One line that stops AI from filling in the blanks when it doesn't know the answer
Ask any AI to summarize a document, analyze a project, or pull together a status update. When it hits a gap — missing data, unclear ownership, unconfirmed status — it fills in something plausible. You won't always notice until the plausible thing turns out to be wrong.
Add this to any prompt where accuracy matters:
If you cannot find evidence for a field, write UNKNOWN.
Do not infer, assume, or guess.
Before and after
Without it, a project summary looks like this:
Status: Project appears on track
Owner: Likely assigned to the project manager
Next steps: Recommend scheduling a review
With it:
Status: UNKNOWN — no update found in sources.
Last confirmed: "on track" per meeting notes, Apr 22.

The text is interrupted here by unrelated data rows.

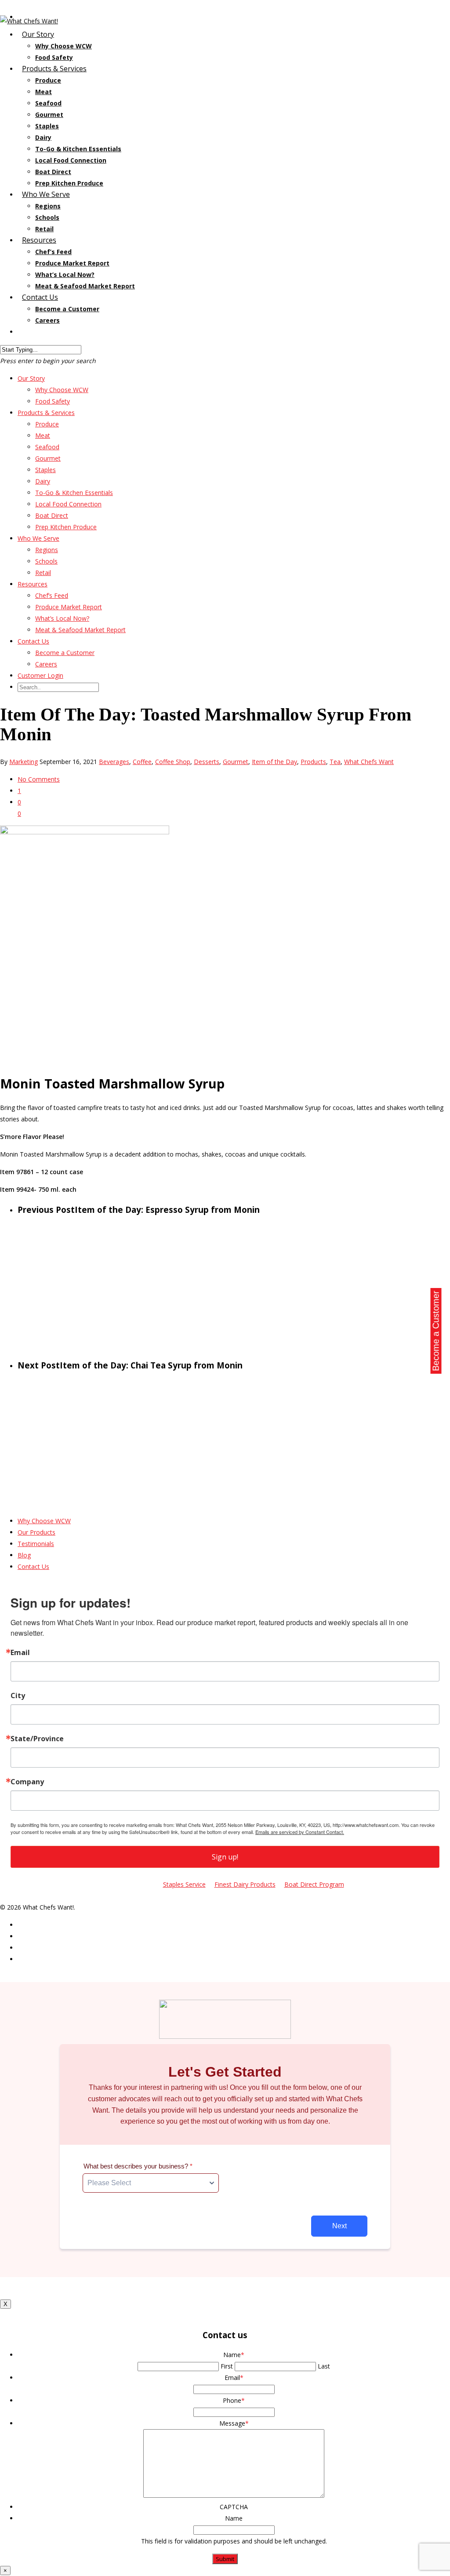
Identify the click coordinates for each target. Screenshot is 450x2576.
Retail (43, 572)
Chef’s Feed (53, 251)
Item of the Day (274, 761)
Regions (48, 206)
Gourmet (49, 114)
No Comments (39, 779)
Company (27, 1781)
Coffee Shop (172, 761)
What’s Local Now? (64, 274)
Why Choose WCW (63, 46)
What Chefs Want (369, 761)
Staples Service (184, 1884)
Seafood (48, 103)
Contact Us (33, 641)
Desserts (206, 761)
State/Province (37, 1738)
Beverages (114, 761)
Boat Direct (53, 171)
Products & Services (46, 412)
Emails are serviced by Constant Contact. (299, 1831)
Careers (46, 664)
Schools (47, 217)
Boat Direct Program (314, 1884)
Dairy (43, 137)
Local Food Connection (70, 160)
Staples (47, 126)
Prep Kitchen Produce (66, 527)
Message (234, 2423)
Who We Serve (38, 538)
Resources (32, 584)
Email (20, 1652)
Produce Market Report (72, 263)
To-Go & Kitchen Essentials (78, 149)
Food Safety (52, 401)
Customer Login (48, 331)
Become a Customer (67, 309)
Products (313, 761)
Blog (24, 1555)
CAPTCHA (234, 2507)
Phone (234, 2400)
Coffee (142, 761)
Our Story (31, 378)
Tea (335, 761)
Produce (48, 80)
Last (324, 2366)
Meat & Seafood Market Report (85, 286)
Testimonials (36, 1543)
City (18, 1695)
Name (233, 2354)
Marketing (23, 761)
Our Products (36, 1532)
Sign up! (225, 1857)
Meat (43, 91)
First (227, 2366)
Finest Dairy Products (245, 1884)
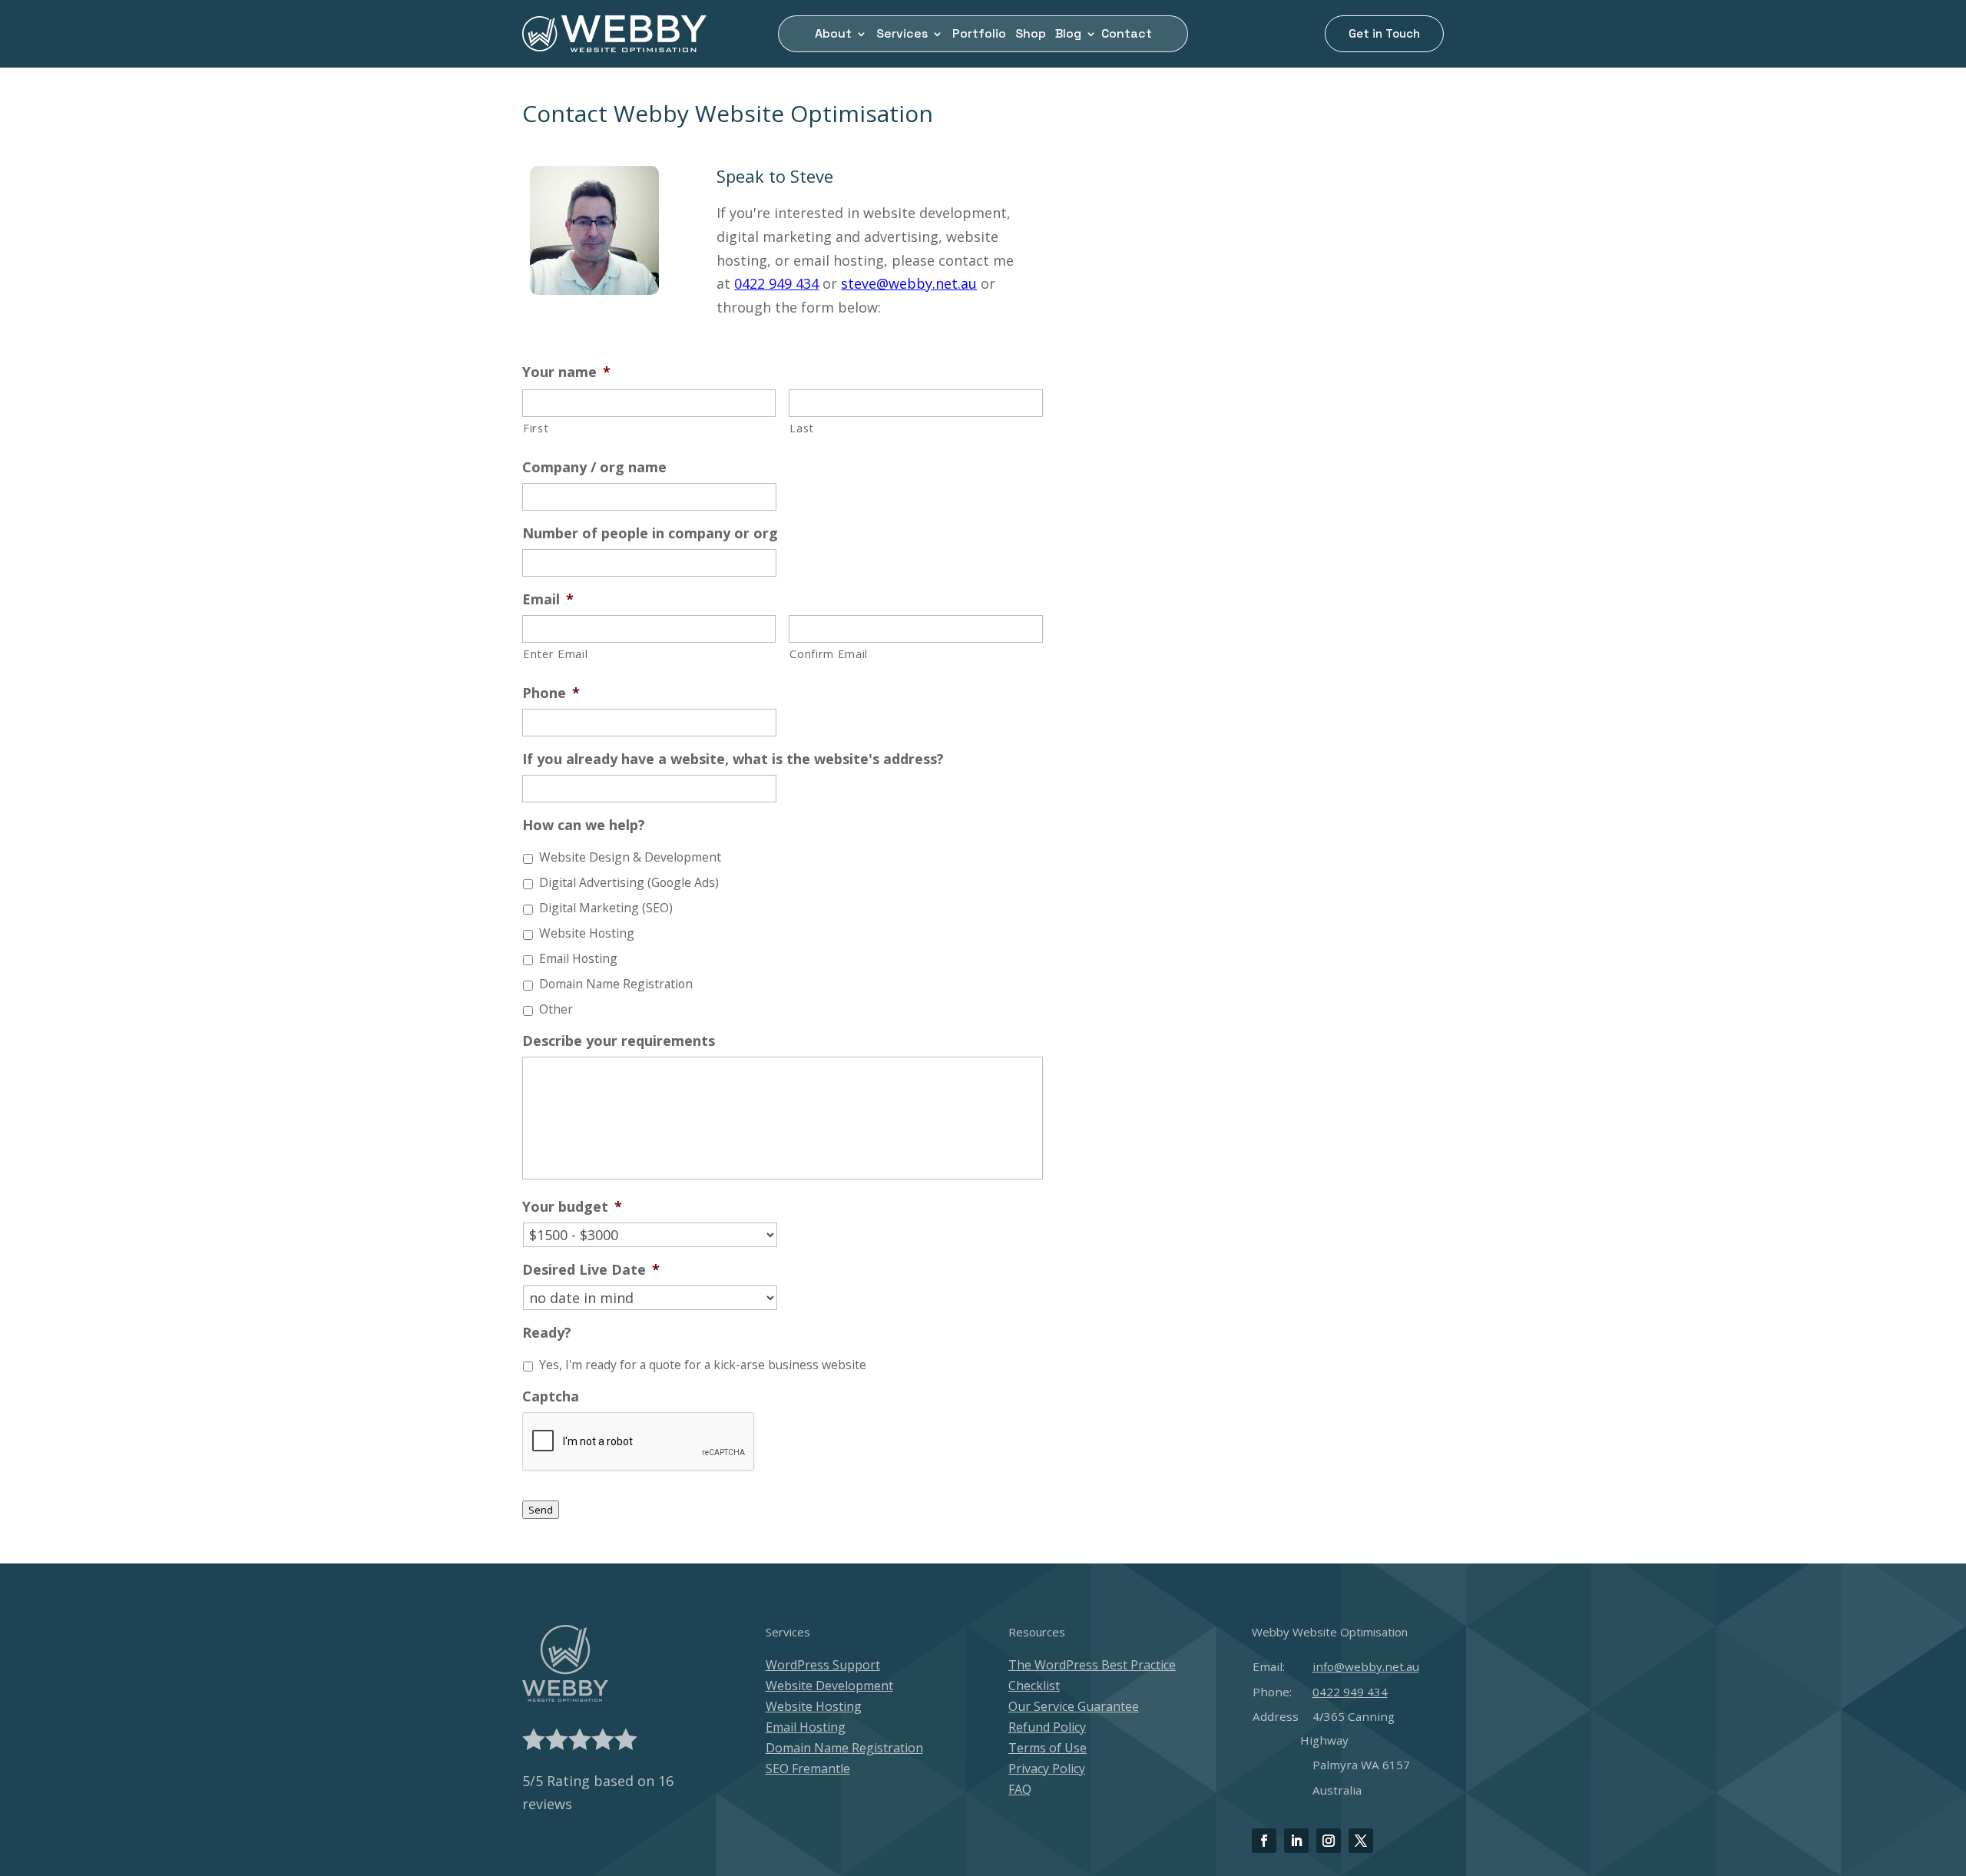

Owner: UNKNOWN — no explicit assignment in any source.
Next steps: UNKNOWN
The second version looks incomplete. It's more honest. The UNKNOWNs tell you exactly where to look next instead of giving you false confidence.
Where it works
- Summarizing emails or meeting notes into a status update
- Research briefs — you see which claims have sources and which don't
- Document gap analysis — missing sections surface as UNKNOWN instead of getting quietly skipped
- Any structured template where a wrong answer is worse than a blank field
Tested with: ChatGPT, Copilot, Claude. All respect the instruction reliably.
What prompts do you use this in? Curious if anyone's found edge cases where it breaks.